TASK REQUIREMENTS: What lines in the records below include the word "Given"? Return each one.

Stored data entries
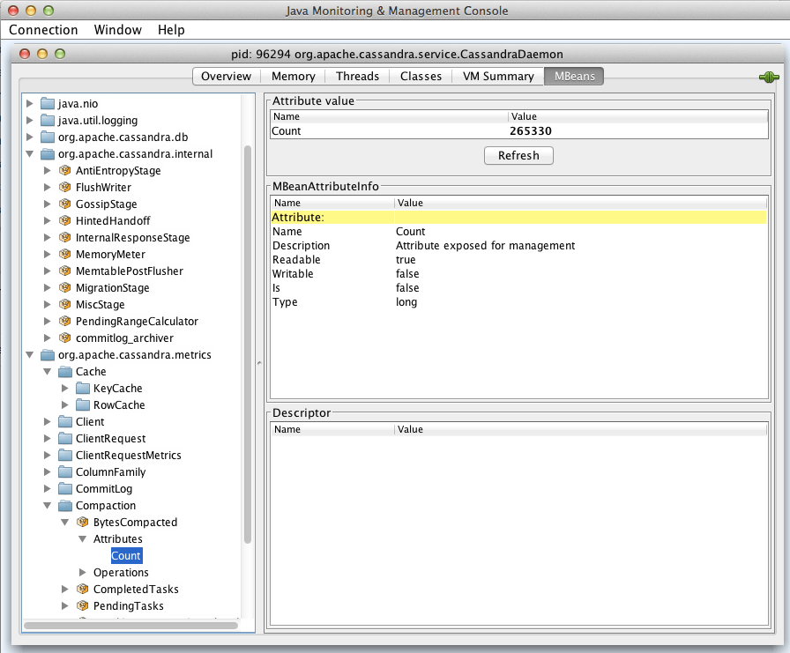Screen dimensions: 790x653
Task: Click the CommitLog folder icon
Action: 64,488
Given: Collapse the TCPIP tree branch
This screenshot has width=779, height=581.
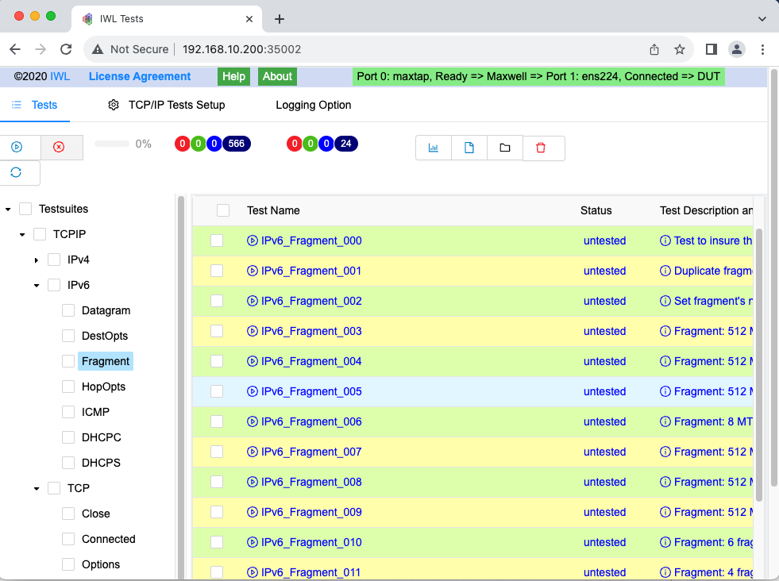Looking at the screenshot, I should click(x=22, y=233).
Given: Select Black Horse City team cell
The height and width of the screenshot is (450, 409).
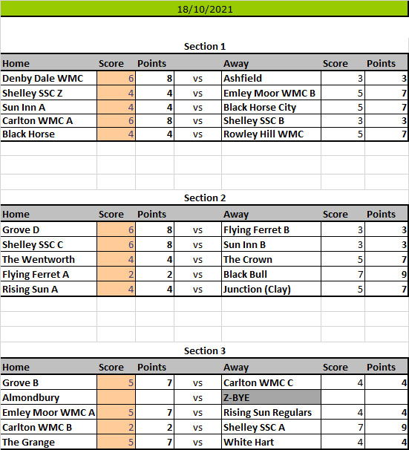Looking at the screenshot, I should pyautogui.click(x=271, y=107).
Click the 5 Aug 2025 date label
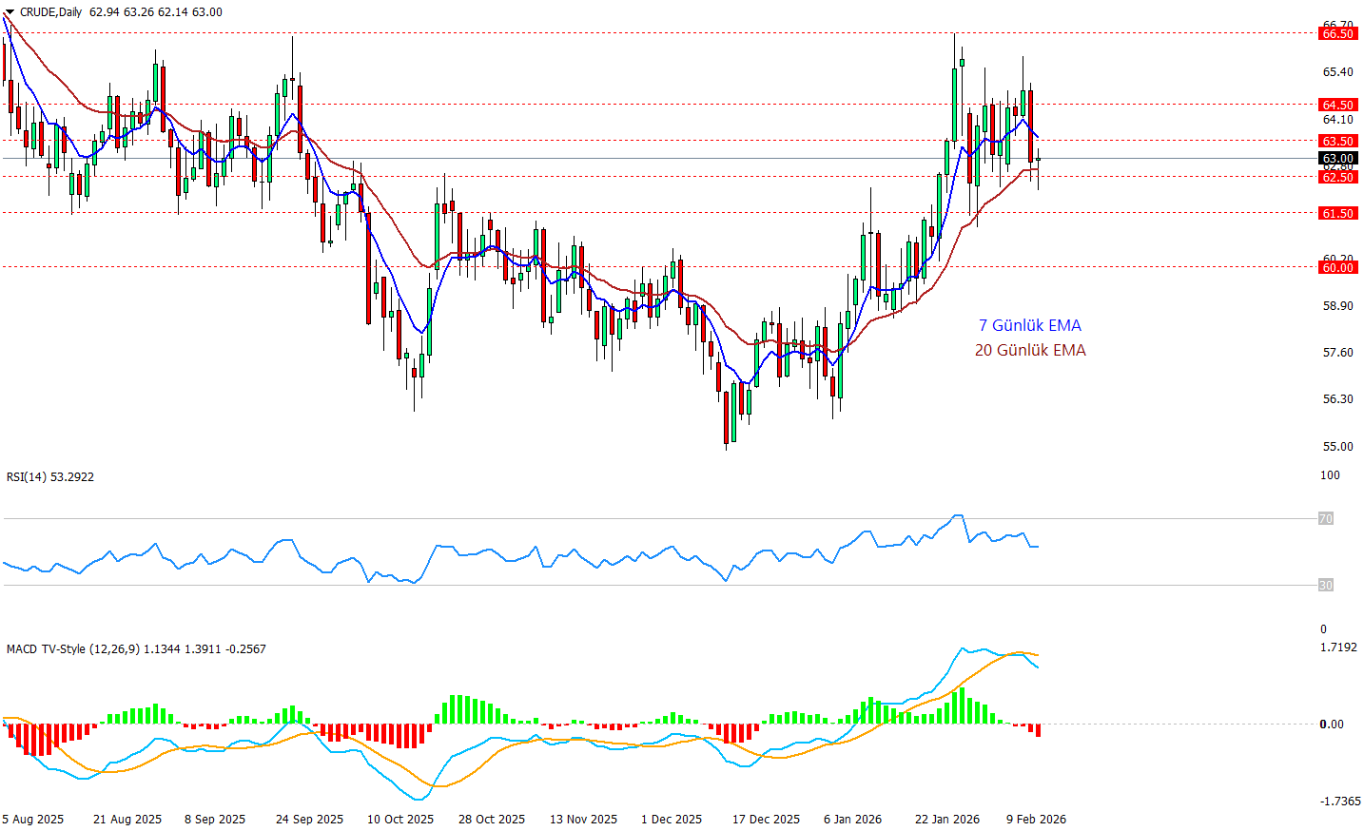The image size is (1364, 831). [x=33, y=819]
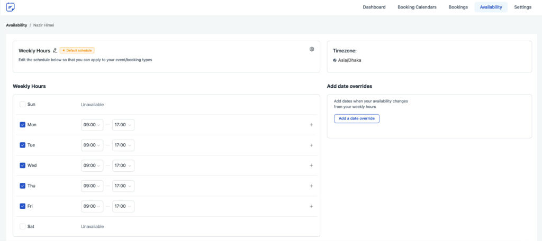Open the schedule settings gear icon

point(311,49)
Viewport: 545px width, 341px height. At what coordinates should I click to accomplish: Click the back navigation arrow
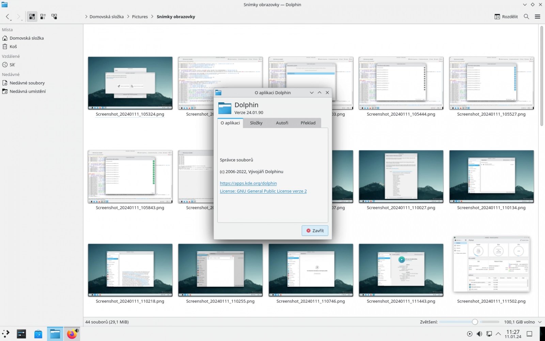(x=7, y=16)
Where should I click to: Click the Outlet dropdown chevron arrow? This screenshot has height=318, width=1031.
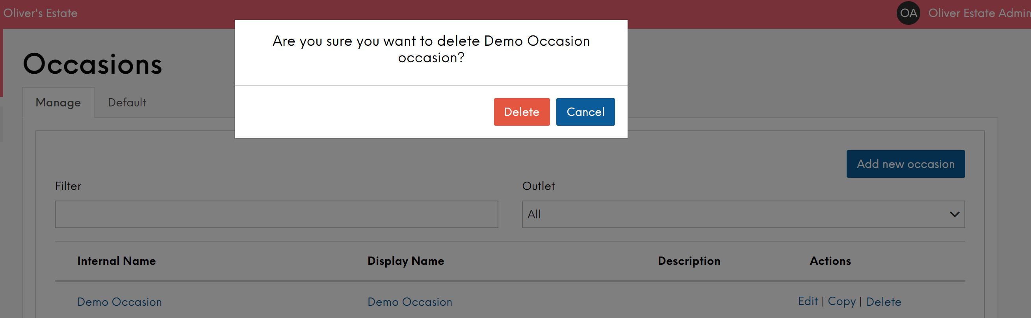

ANSWER TO THE PROBLEM:
Given: Collapse the TCPIP tree branch
Given: Select Black Horse City team cell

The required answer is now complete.